━━━━━ Record set ━━━━━
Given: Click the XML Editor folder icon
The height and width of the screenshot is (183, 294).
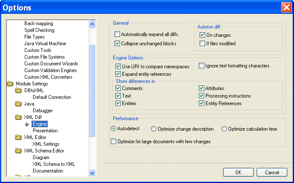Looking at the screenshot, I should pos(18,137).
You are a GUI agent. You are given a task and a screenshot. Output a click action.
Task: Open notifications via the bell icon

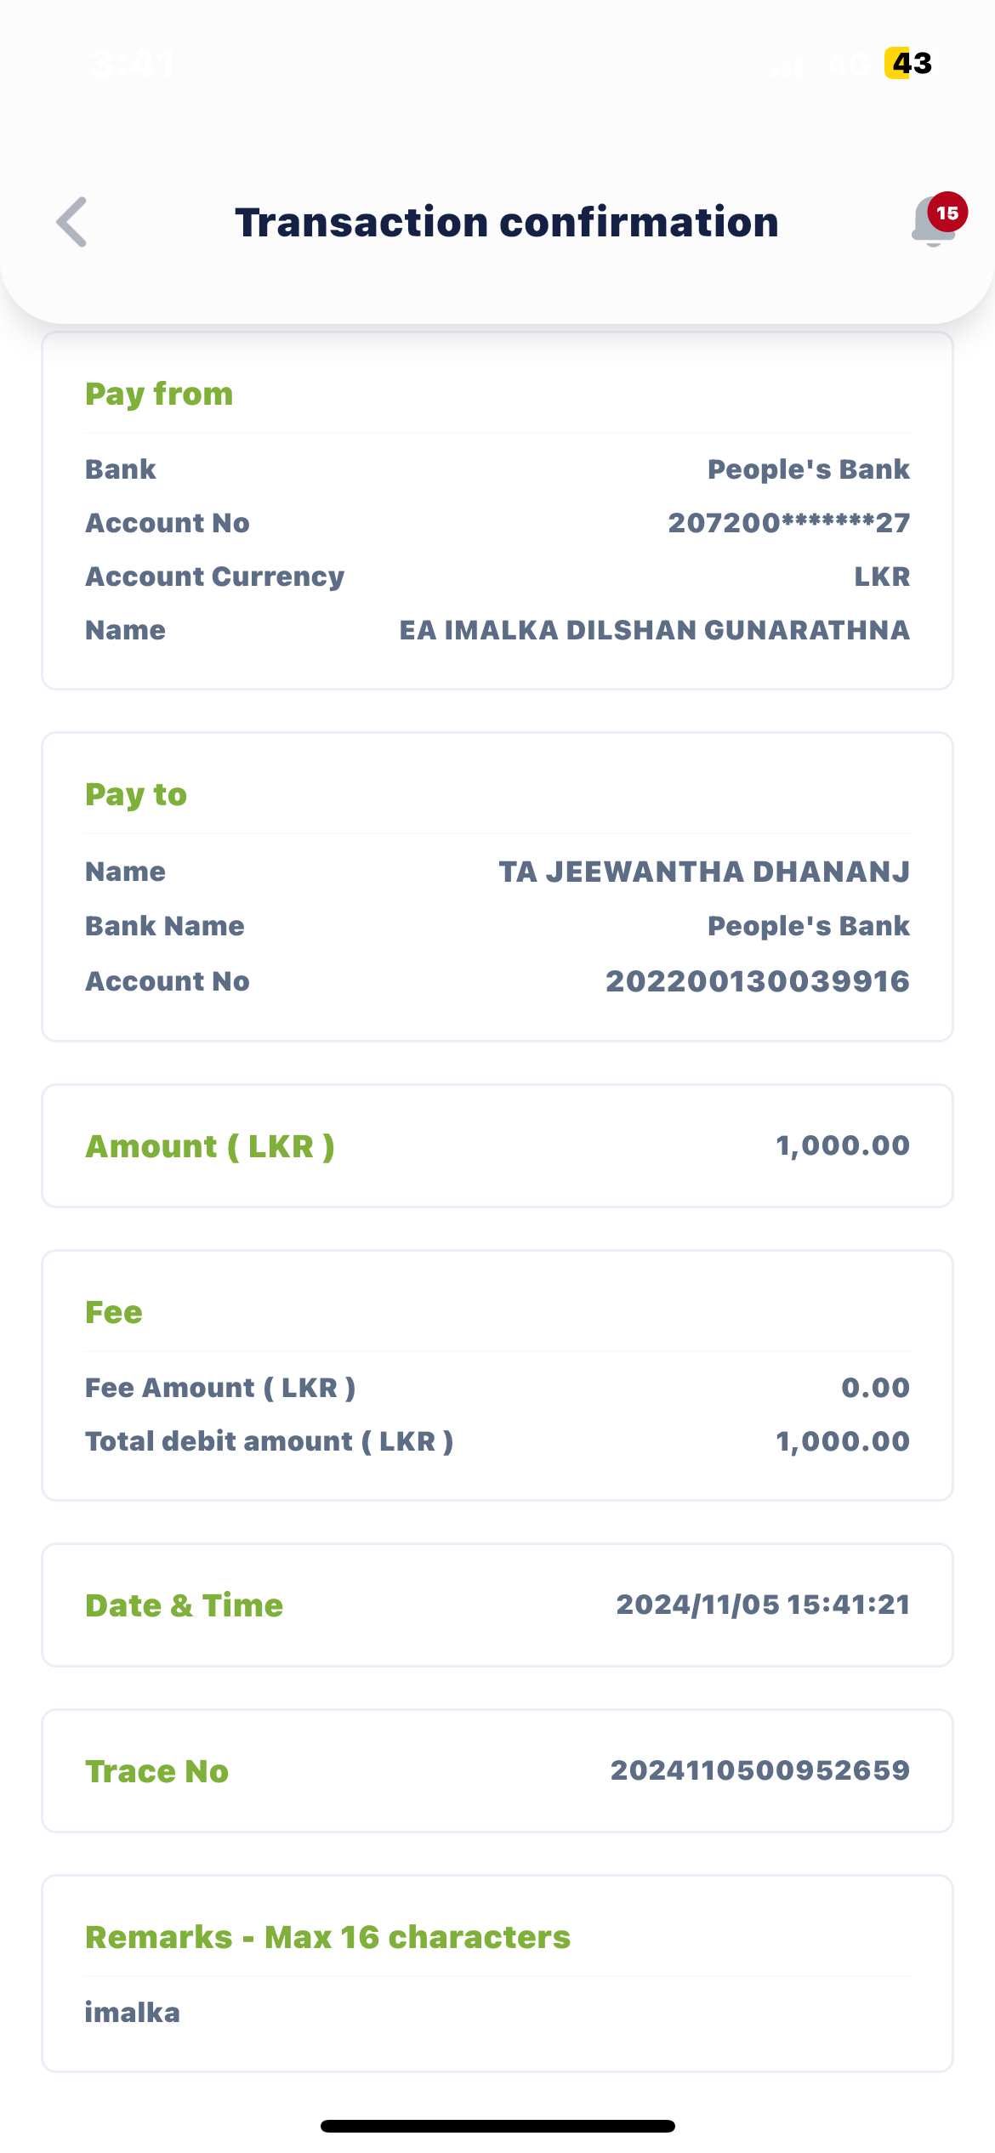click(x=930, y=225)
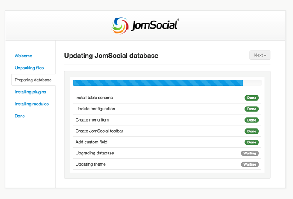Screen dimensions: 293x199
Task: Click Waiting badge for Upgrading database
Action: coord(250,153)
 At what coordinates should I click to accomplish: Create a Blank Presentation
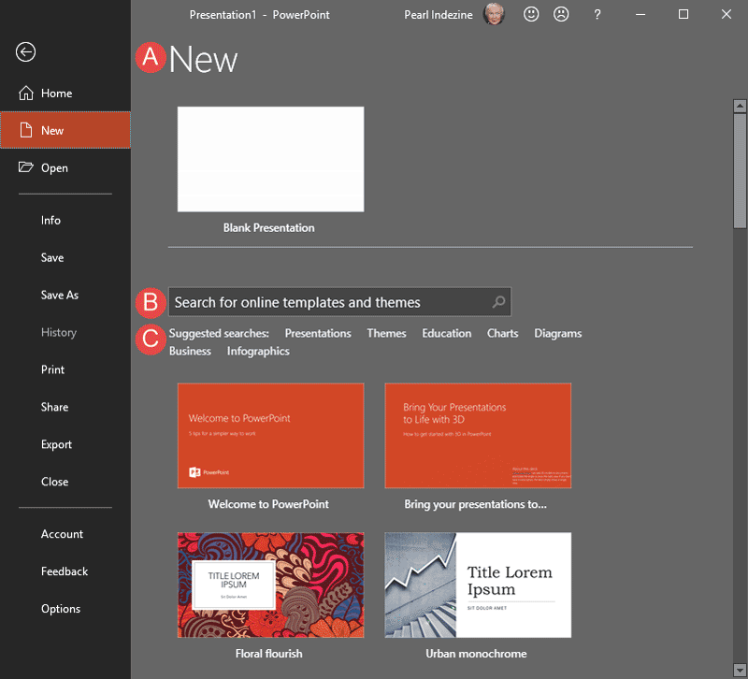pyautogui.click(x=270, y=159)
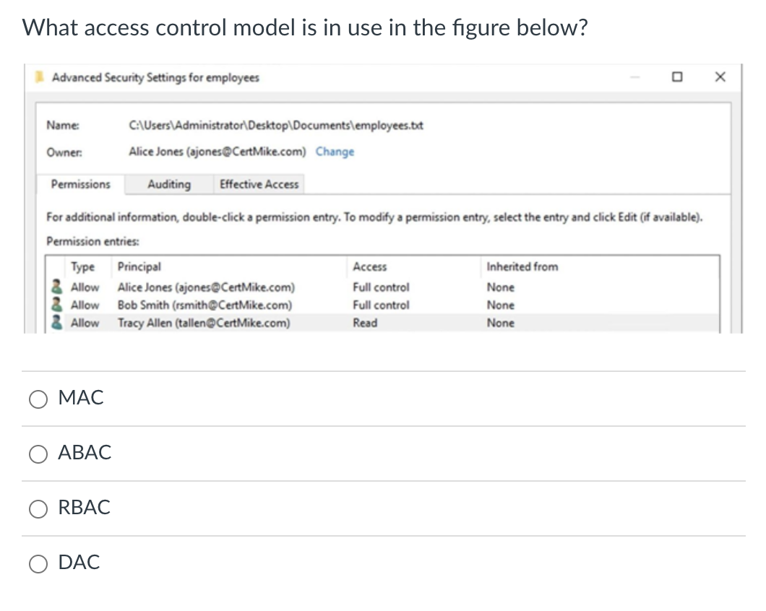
━━━━━
Nothing but the lines from the one containing "You are a GUI" through the end of the entries should be written out, exactly and without pictures.

You are a GUI agent. You are given a task and a screenshot. Output a click action.
Task: Open notifications via the bell icon

click(x=930, y=225)
Screen dimensions: 293x199
Task: Click Waiting badge for Upgrading database
Action: coord(250,153)
 At what coordinates should I click to accomplish: Create a Blank Presentation
pyautogui.click(x=270, y=159)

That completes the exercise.